By analyzing existing cross correlation between Binasat Communications Bhd and Rubberex M, you can compare the effects of market volatilities on Binasat Communications and Rubberex M and check how they will diversify away market risk if combined in the same portfolio for a given time horizon. You can also utilize pair trading strategies of matching a long position in Binasat Communications with a short position of Rubberex M. Check out your portfolio center. Please also check ongoing floating volatility patterns of Binasat Communications and Rubberex M.
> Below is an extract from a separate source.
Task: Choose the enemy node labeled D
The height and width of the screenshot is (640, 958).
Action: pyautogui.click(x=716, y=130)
Diversification Opportunities for Binasat Communications and Rubberex M
0.35 | Correlation Coefficient |
Weak diversification
The 3 months correlation between Binasat and Rubberex is 0.35. Overlapping area represents the amount of risk that can be diversified away by holding Binasat Communications Bhd and Rubberex M in the same portfolio, assuming nothing else is changed. The correlation between historical prices or returns on Rubberex M and Binasat Communications is a relative statistical measure of the degree to which these equity instruments tend to move together. The correlation coefficient measures the extent to which returns on Binasat Communications Bhd are associated (or correlated) with Rubberex M. Values of the correlation coefficient range from -1 to +1, where. The correlation of zero (0) is possible when the price movement of Rubberex M has no effect on the direction of Binasat Communications i.e., Binasat Communications and Rubberex M go up and down completely randomly.
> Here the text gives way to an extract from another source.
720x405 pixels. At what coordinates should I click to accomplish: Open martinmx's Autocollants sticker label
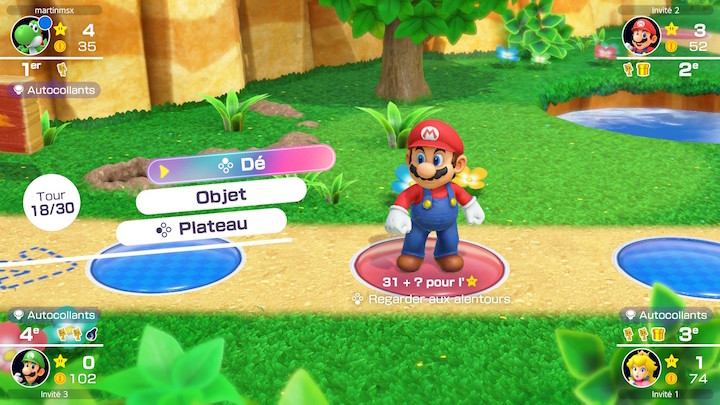click(56, 90)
Pair Corralation between Binasat Communications and Rubberex M
Assuming the 90 days trading horizon Binasat Communications Bhd is expected to under-perform the Rubberex M. But the stock apears to be less risky and, when comparing its historical volatility, Binasat Communications Bhd is 1.34 times less risky than Rubberex M. The stock trades about -0.07 of its potential returns per unit of risk. The Rubberex M is currently generating about -0.02 of returns per unit of risk over similar time horizon. If you would invest 22.00 in Rubberex M on November 3, 2024 and sell it today you would lose (5.00) from holding Rubberex M or give up 22.73% of portfolio value over 90 days.
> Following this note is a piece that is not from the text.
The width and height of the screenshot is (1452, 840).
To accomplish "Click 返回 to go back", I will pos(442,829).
Time Period | 3 Months [change] |
Direction | Moves Together |
Strength | Very Weak |
Accuracy | 100.0% |
Values | Daily Returns |
Binasat Communications Bhd vs. Rubberex M
Performance |
Timeline |
Binasat Communications |
Rubberex M |
Binasat Communications and Rubberex M Volatility Contrast
Predicted Return Density |
Returns |
Pair Trading with Binasat Communications and Rubberex M
The main advantage of trading using opposite Binasat Communications and Rubberex M positions is that it hedges away some unsystematic risk. Because of two separate transactions, even if Binasat Communications position performs unexpectedly, Rubberex M can make up some of the losses. Pair trading also minimizes risk from directional movements in the market. For example, if an entire industry or sector drops because of unexpected headlines, the short position in Rubberex M will offset losses from the drop in Rubberex M's long position.Binasat Communications vs. Silver Ridge Holdings | Binasat Communications vs. Press Metal Bhd | Binasat Communications vs. PIE Industrial Bhd | Binasat Communications vs. RHB Bank Bhd |
Rubberex M vs. Binasat Communications Bhd | Rubberex M vs. Computer Forms Bhd | Rubberex M vs. Choo Bee Metal | Rubberex M vs. Press Metal Bhd |
Check out your portfolio center.Note that this page's information should be used as a complementary analysis to find the right mix of equity instruments to add to your existing portfolios or create a brand new portfolio. You can also try the Portfolio Backtesting module to avoid under-diversification and over-optimization by backtesting your portfolios.